As a retrospective observational study, our investigation is subject to the usual limitations of selection and recall biases. The aim of our research was to establish whether ELAPE leads to a better pathological results. We have yet to establish whether this would necessarily translate to an improvement in clinical outcomes i.e. local recurrence rate (LR) and disease survival. Several systematic reviews on ELAPE found no improvement in either CRM or LR [34, 41]. Some mata-analyses [42] showed that despite ELAPE significantly lowering the rates of CRM involvement, it did not lead to subsequent benefits in the LR, while others [42], to the contrary, did demonstrate a significant reduction in LR (OR 0.30, P < 0.01). Even if the LR were found to be improved with ELAPE, some authors had found no difference in survival or disease progression in both a prospective study [43] a randomised controlled trial with median follow-up of 20 months [44]. However these studies have been marred by their small recruitment numbers (n = 69 and n = 67 respectively) and short follow-up periods.

Less disputable, nevertheless is evidence that a larger number of lymph nodes retrieved lead to a survival advantage [30]. This was initially attributed to upstaging cases of “missed” positive lymph nodes. However, more recent studies suggest that this phenomenon cannot be explained by staging migration alone. A systematic review [18] found improved survivals correlating with higher lymph node harvests in stage-III as well as stage-II diseases. Furthermore, lymph node sampling past a certain point does not appear to improve disease staging [45]. Interestingly Joseph et al. [46] found that better LN harvests improve cancer survival irrespective of patients’ nodal statuses (N1 or N0). Tumour-host interactions may be a plausible explanation for this, as higher LN yield may reflect a stronger host immune response [47].

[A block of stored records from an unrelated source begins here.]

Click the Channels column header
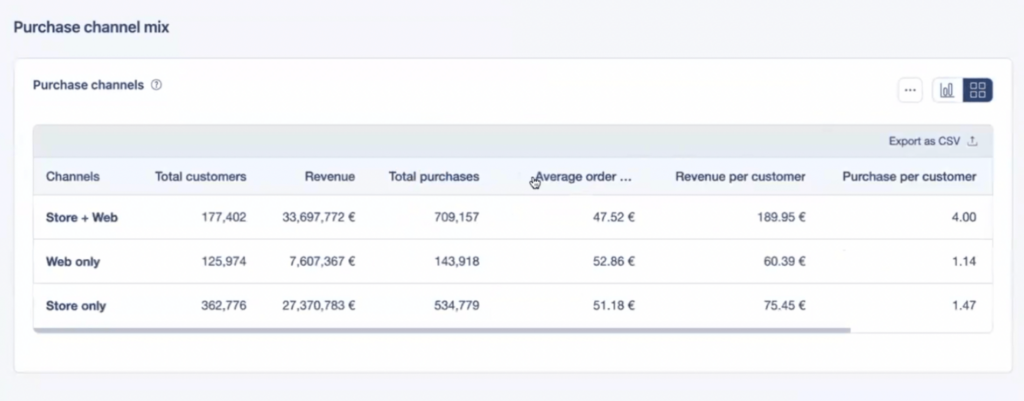 pyautogui.click(x=73, y=177)
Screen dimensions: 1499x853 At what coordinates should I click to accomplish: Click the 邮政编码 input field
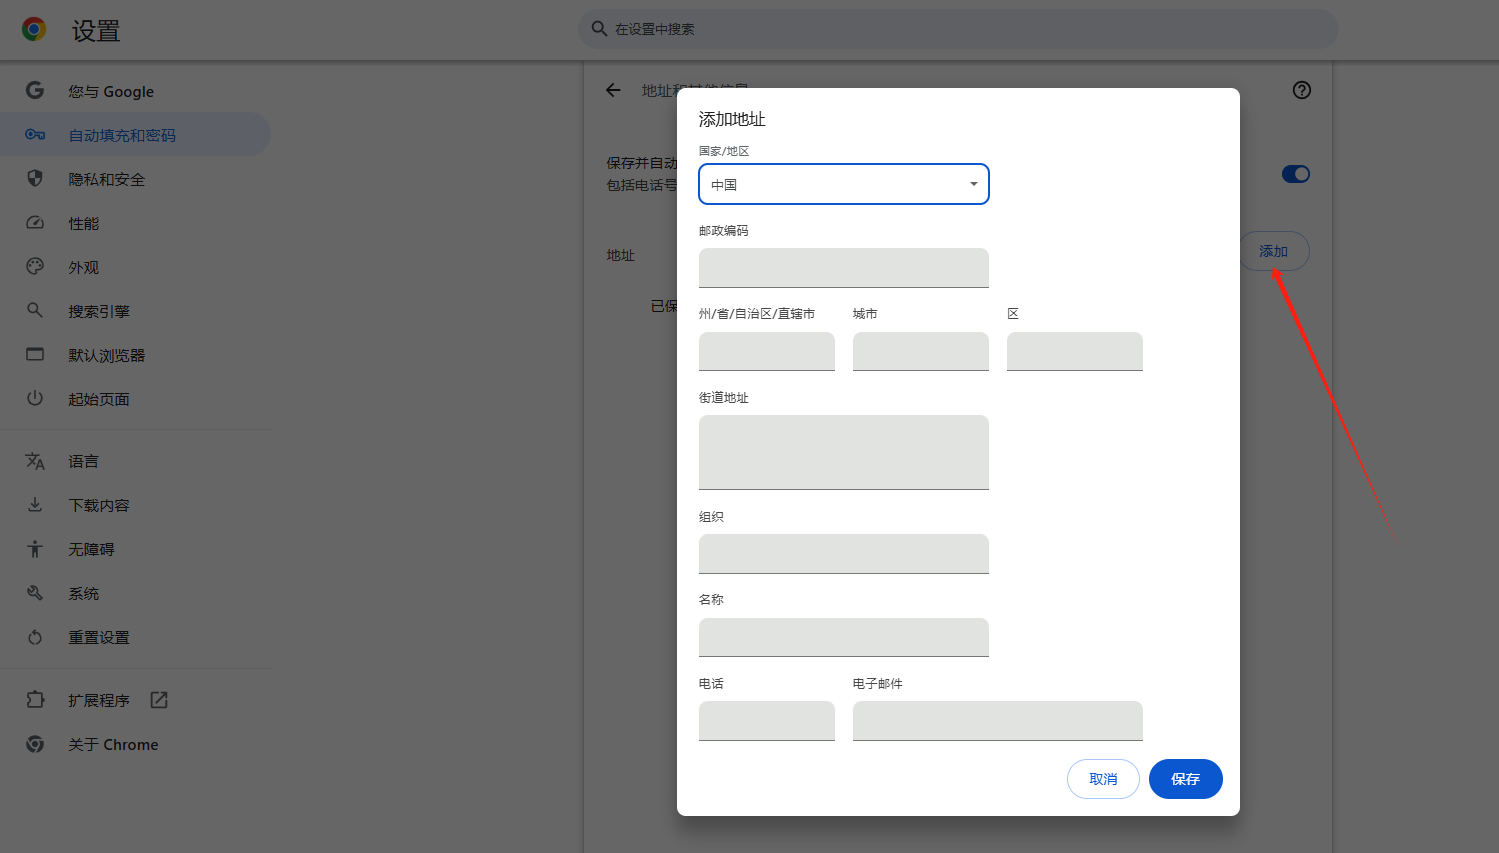[843, 267]
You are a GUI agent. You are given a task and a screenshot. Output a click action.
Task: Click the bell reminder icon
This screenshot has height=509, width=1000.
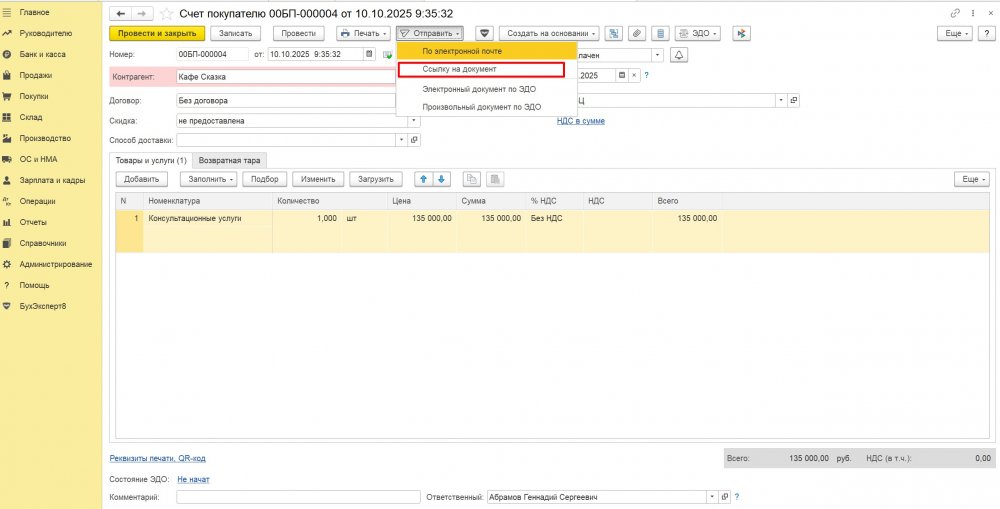pyautogui.click(x=681, y=54)
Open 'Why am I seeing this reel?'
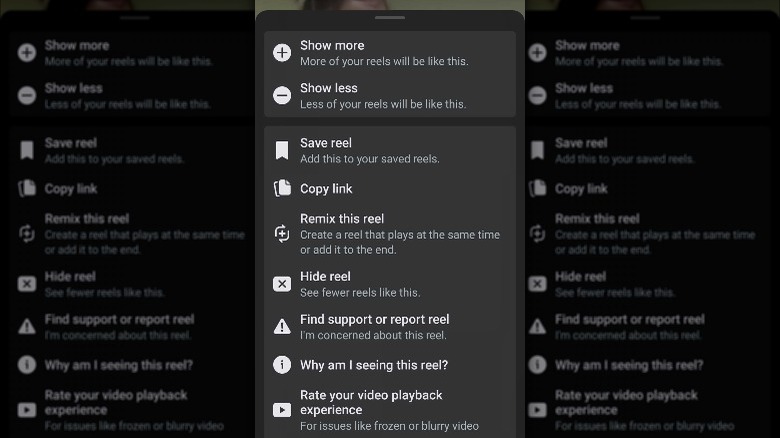This screenshot has height=438, width=780. pos(374,365)
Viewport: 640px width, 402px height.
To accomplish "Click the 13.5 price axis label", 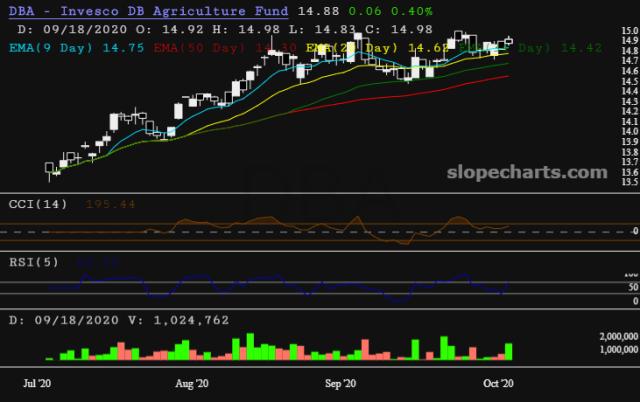I will pyautogui.click(x=629, y=182).
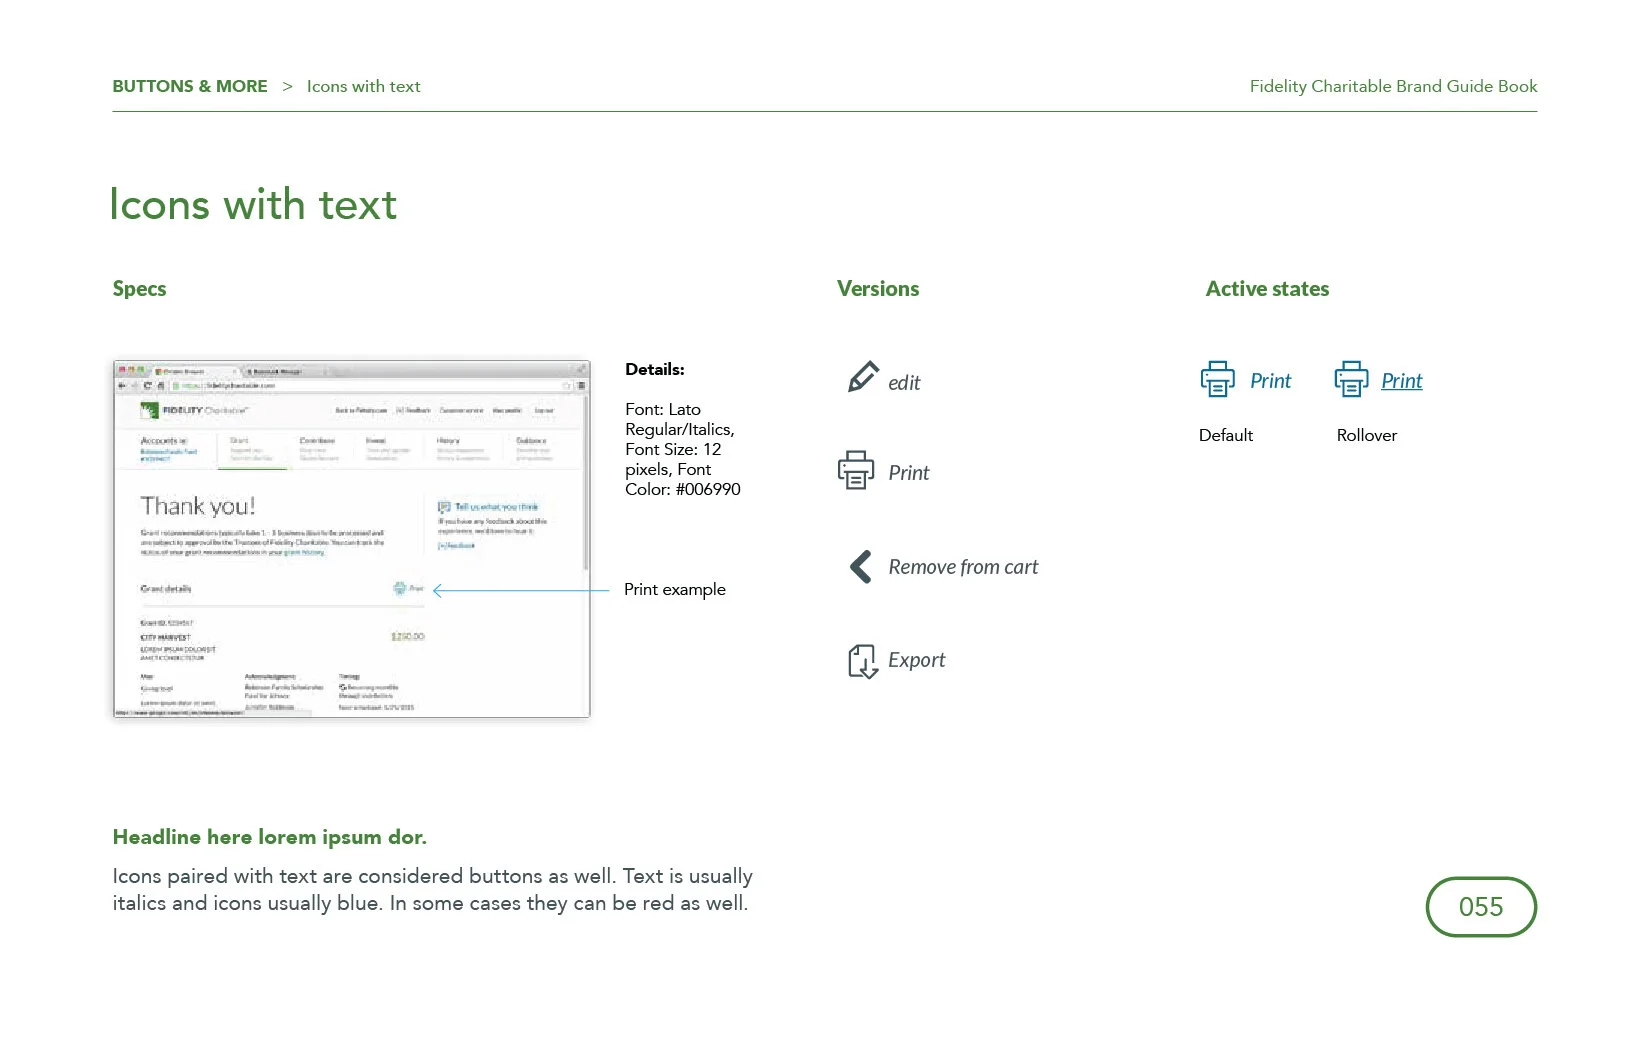Click the italic Print text in Default state
Viewport: 1650px width, 1050px height.
pyautogui.click(x=1271, y=381)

Our results had lacked pathological reporting of the lengths of our specimens. This may be because there has not been a standardised length of resection for APRs in general. The amount of mesentery associated with specimen length undoubtedly correlates with the number of LNs found [19] and therefore a potential source of bias. Despite our effort to improve LN harvests, no internationally recognised standards of practice have been developed for the histopathological processing of lymph nodes in specimens [48]. A notable Canadian study showed that only 58% of pathologists were aware of current guidelines and that only 25% recognized that a minimum of 12 LNs was necessary for accurate designation of node negativity [49]. The potentially variable attentivenss and experience among out pathologists may be a source of bias. Similarly the different experiences among our 9 colorectal surgeons who perform APERS/ELAPE may also have contributed to the observed differences between the two study groups. The apparent advantages of ELAPE need to be balanced with its associated morbidity. Authors have reported significantly greater post-operative wound infections after ELAPE (20.5%) than for APR (12%) [20]. A prospective multicentred trial [50] also suggested higher rates of sexual dysfunction, urinary retention, and perineal complications associated with ELAPE. On contrary, a meta-analysis [51] found no differences in complication rates between the techniques, and some of these complications can be mitigated with reconstructions using meshes or plastic surgery. Regardless, our enthusiasm for ELAPE should always be tempered with caution and consideration of its higher complexity and potential morbidity.

Conclusion

The findings of our comparative study has concluded that ELAPE is conducive to superior lymph node harvests particularly in regards to achieving the 12 lymph node requirement for accurate staging and appropriate adjuvant treatment of rectal cancer, and especially in apparently node negative rectal cancers. The outcome is independent of several known factors that can affect lymph node counts. A CRM+ve reduction was also deemed reproducible in a district general hospital setting. The long-term clinical outcomes in terms of recurrences and survival are still to be determined by large multicentre RCTs, which will also serve to confirm the main results of this retrospective study.